Dari sisi penyaluran pembiayaan, PNM mencatatkan pinjaman yang diberikan sebesar Rp 45,55 triliun, tumbuh 3,83% yoy. Pembiayaan modal kerja bahkan melesat lebih tinggi, mencapai 45,16% yoy menjadi Rp 1,64 triliun. Kinerja ini turut mendongkrak total aset perusahaan menjadi Rp 56,06 triliun, tumbuh 1,25% yoy.
Menariknya, mayoritas pembiayaan PNM disalurkan melalui mekanisme syariah, mencapai Rp 34,42 triliun atau 75,56% dari total portofolio pinjaman. Sektor ekonomi yang paling banyak menyerap pembiayaan dari PNM adalah perdagangan, restoran, dan hotel, diikuti oleh pertanian dan jasa-jasa.
Di sisi lain, liabilitas PNM tercatat naik tipis 0,46% yoy menjadi Rp 44,59 triliun. Kenaikan utang bank dan lembaga keuangan tercatat sebesar 11,19% yoy menjadi Rp 25,49 triliun, serta surat utang jangka menengah dan sukuk naik 4,41% yoy menjadi Rp 4,64 triliun. Sementara itu, utang obligasi mengalami penurunan signifikan sebesar 50,8% yoy menjadi Rp 2,09 triliun.
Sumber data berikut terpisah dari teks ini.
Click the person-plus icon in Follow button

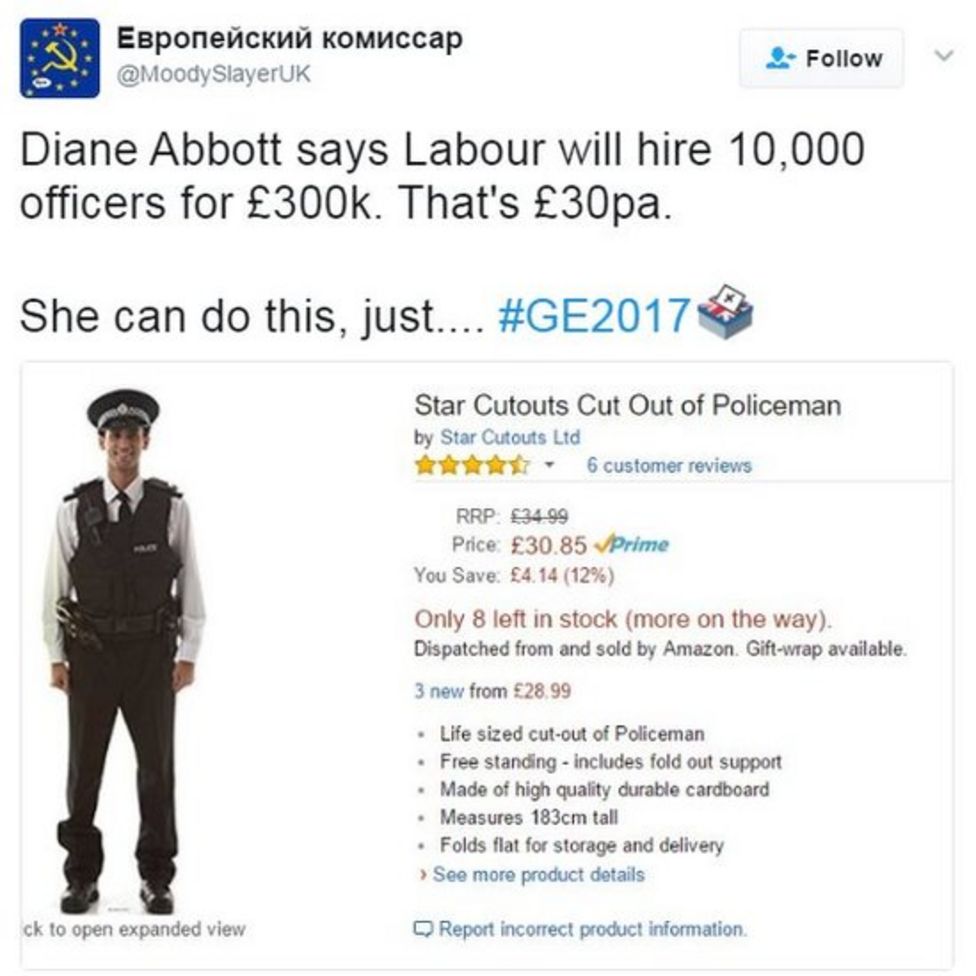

Sebagai informasi, PNM merupakan perusahaan pembiayaan UMKM yang sahamnya mayoritas (99%) dimiliki oleh PT Bank Rakyat Indonesia Tbk (Persero). Pemerintah memegang 1 lembar saham Dwiwarna. Kinerja positif PNM ini semakin memperkuat posisi BRI dalam mendukung pengembangan sektor UMKM di Indonesia.